GOALS
A – Answer these questions about the passage on the junk box challenge:
(i) About how far did the crude car travel down the ramp?
(ii) What would the winning team get?
(iii) Which two maneuvers is this week's racebike redesign meant to eliminate?
B – Write the next part of the passage on the junk box challenge and harness racing, picking up after its final sentence.

-- START SELECTED EXCERPT --

The instructions were that in two days, each team would be handed a box with exactly the same junk box items. They also would recieve a small tool kit with tape, glue, screw driver, hammer and pliers.
Finally, I gave them the challenge.
I would demonstrate how a crude car rolling down the ramp only traveled about two feet. Their task was to re-engineer the car to improve performance. The re-engineered cars would participate in a contest to discover which car would travel the longest distance down the tile hallway in front of our classroom before hitting a sidewall. The victors would get a trophy and lunch at McDonalds.
You might ask, “Why the junk box, why limit the options?”
Some people think theoretically, others think more mechanically. Many students benefit from visual prompts, physical objects, and demonstrations. Asking, “How can these sticks and tennis balls solve the problem?” often can help focus scattershot thinking.
Gosh, did they love this activity. They loved the planning days. They loved the in-class construction days. They loved not having to listen to my lectures. And they were wild in anticaption for the day of the race. Those kids came up some unique ideas that really rolled. They might try to get the motor working, they might alter wheels, experiment with different axels, they might lauch it using a rubberband catapult. They built some pretty cool stuff.
Let us try a few quick lessons of this sort with various challenges in the harness racing world. Over the next few weeks you will be faced with what some percieve to be problems in harness racing. If you are of the opinion that everything is rolling along just fine and any alterations to our historic sport are forbidden, that’s okay, nobody needs to play mad scientist. But some of us just can’t help jumping into a junk box and wielding a pair of needle-nosed pliers.
This is our basic object — a harness race.
Here is a harness racing “junk box” with a selection of various items.
The task for this week is to re-engineer a racebike to elimate two manuevers that many find objectionable; drivers kicking horses and drivers leaning back in the sulky.

-- END SELECTED EXCERPT --
-- START DATASET CONTENT --

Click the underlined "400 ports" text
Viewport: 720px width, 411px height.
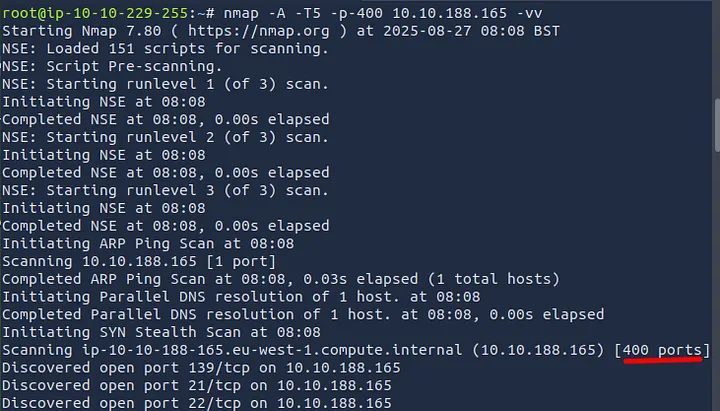point(664,350)
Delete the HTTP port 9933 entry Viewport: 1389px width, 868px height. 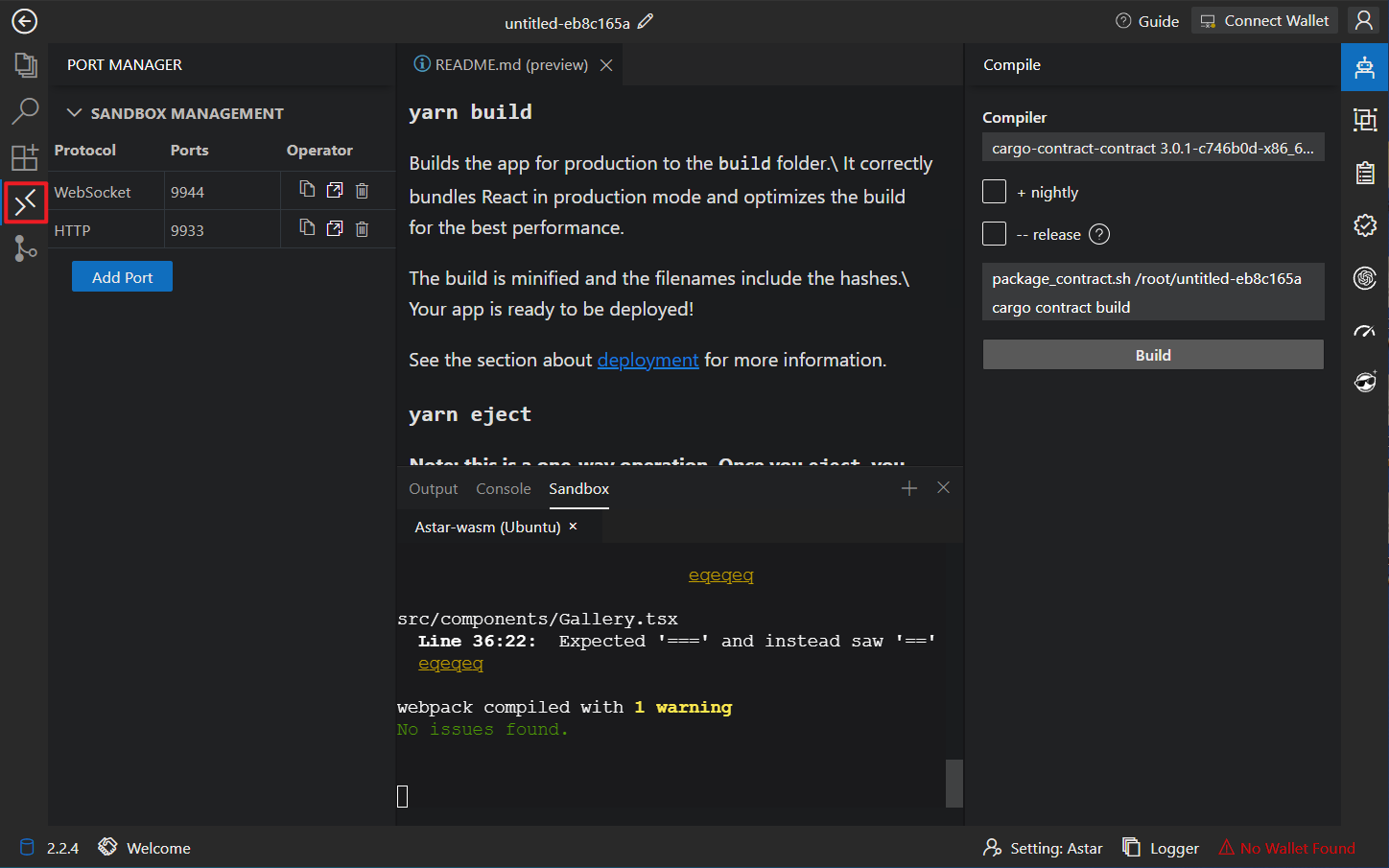(362, 228)
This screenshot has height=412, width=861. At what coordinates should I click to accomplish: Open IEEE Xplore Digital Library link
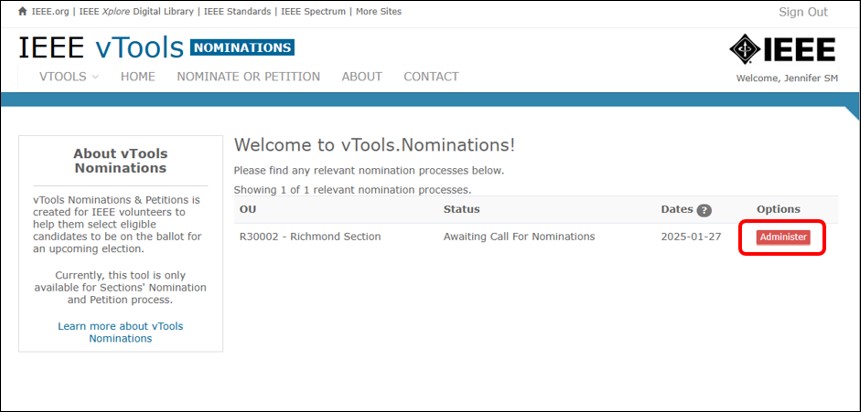click(x=136, y=12)
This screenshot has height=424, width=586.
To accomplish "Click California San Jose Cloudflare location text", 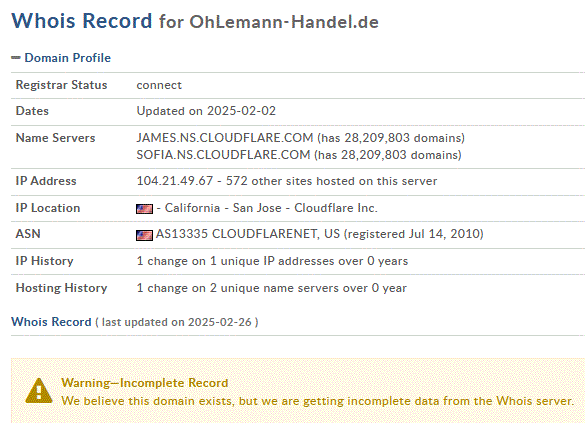I will (267, 208).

-- END DATASET CONTENT --

RESPONSES IN ORDER
A –
(i) About two feet.
(ii) A trophy and lunch at McDonalds.
(iii) Drivers kicking horses and drivers leaning back in the sulky.

B –
In my world, these are not grevious problems; drivers lying back is “racey looking” and dropping a boot is not a cause for getting the vapors. If I was a driver, I would lean back like a crazed limbo dancer and occasionally have tapping toes. Drivers are competitive folks and adrenaline can kick in at any time.
What I think means nothing. Personal preferences should always take a back seat to progress. Therefore let us all cede that these are problems worth solving, that a re-engineered product that elimates them might improve our product for the majority of our customers.
And it is irrefutable that when five drivers each lean back two feet, the trailing horses have an additional 10 feet to make up. It is also irrefutable that dropping a boot does not look good to civilians. Plus, both tactics are inconsistent, some drivers use them and get away with the infraction, while others do not attempt these manuevers. This causes a degree of unfairness. More troublesome is that enforcement is tricky for these borderline maneuvers.
If we tell drivers not to lean back too far, what is too far? Five degrees? Twenty degrees? One hundred and eighty degrees? Until the helmet touches dirt? Are judges going to race out and measure with a protractor? Is a microscopic nudge the same as a 50-yard punt action? Is one little reminder the same as a driver dancing a tango on a tiring flank. It is very diffiuclt to enforce rules that are fifty shades of grey. Therefore our redesign is to make these manuevers impossible.
Take a look at this version of how to solve this problem. See if you agree. If not come up with one of your own.
My design is simple and obvious. I would use a seat very similar to the chair seat in the junk box to replace the exisiting seat on each racebike. Unless a driver has a spine the consistency of cooked spagetti, they will be unable to lay back. Try it, you will see this is the case. Then, I would use very, very thin chicken wire mesh to create a shield on each bike that would make it impossible to touch toe to hock.
Presto….a more equitable race, basically at no cost, using this little junk box.
Our sport has the whole world as a toolbox. We should roll better.